IEEE Trans Biomed Circuits Syst. 2018 Feb;12(1):161-170. doi: 10.1109/TBCAS.2017.2762002.
This paper presents an IC implementation of on-chip learning neuromorphic autoencoder unit in a form of rate-based spiking neural network. With a current-mode signaling scheme embedded in a 500 × 500 6b SRAM-based memory, the proposed architecture achieves simultaneous processing of multiplications and accumulations. In addition, a transposable memory read for both forward and backward propagations and a virtual lookup table are also proposed to perform an unsupervised learning of restricted Boltzmann machine. The IC is fabricated using 28-nm CMOS process and is verified in a three-layer network of encoder-decoder pair for training and recovery of images with two-dimensional pixels. With a dataset of 50 digits, the IC shows a normalized root mean square error of 0.078. Measured energy efficiencies are 4.46 pJ per synaptic operation for inference and 19.26 pJ per synaptic weight update for learning, respectively. The learning performance is also estimated by simulations if the proposed hardware architecture is extended to apply to a batch training of 60 000 MNIST datasets.

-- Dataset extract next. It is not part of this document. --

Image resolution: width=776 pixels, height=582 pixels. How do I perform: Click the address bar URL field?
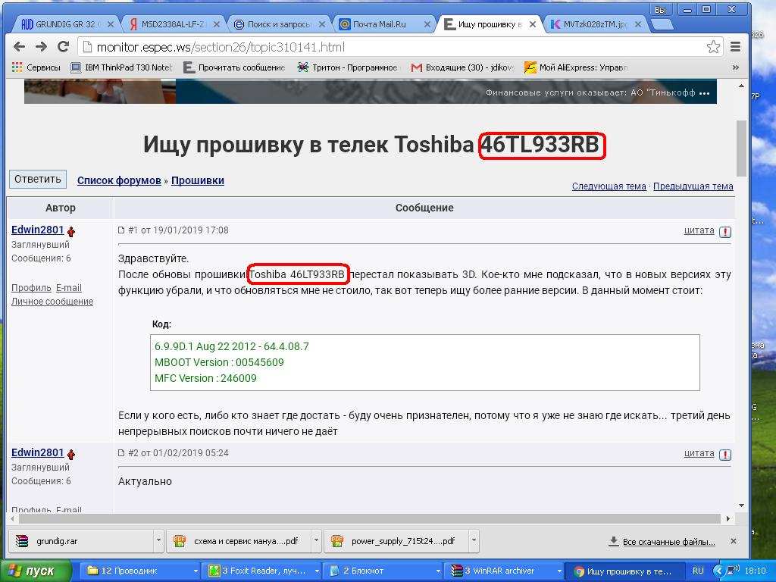coord(394,47)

本文提出了一种基于率的尖峰神经网络形式的片上学习神经形态自动编码器单元的 IC 实现。通过在基于 500×500 6b SRAM 的存储器中嵌入电流模式信号方案,该架构实现了乘法和累加的同时处理。此外,还提出了一种可用于前向和后向传播的可转置存储器读取和虚拟查找表,以执行受限玻尔兹曼机的无监督学习。该 IC 采用 28nm CMOS 工艺制造,并在编码器-解码器对的三层网络中进行了验证,用于训练和恢复二维像素的图像。在一个包含 50 个数字的数据集上,该 IC 显示出归一化均方根误差为 0.078。对于推理,每个突触操作的测量能量效率为 4.46pJ,对于学习,每个突触权重更新的测量能量效率为 19.26pJ。如果将所提出的硬件架构扩展应用于 60000 个 MNIST 数据集的批量训练,还可以通过仿真来估计学习性能。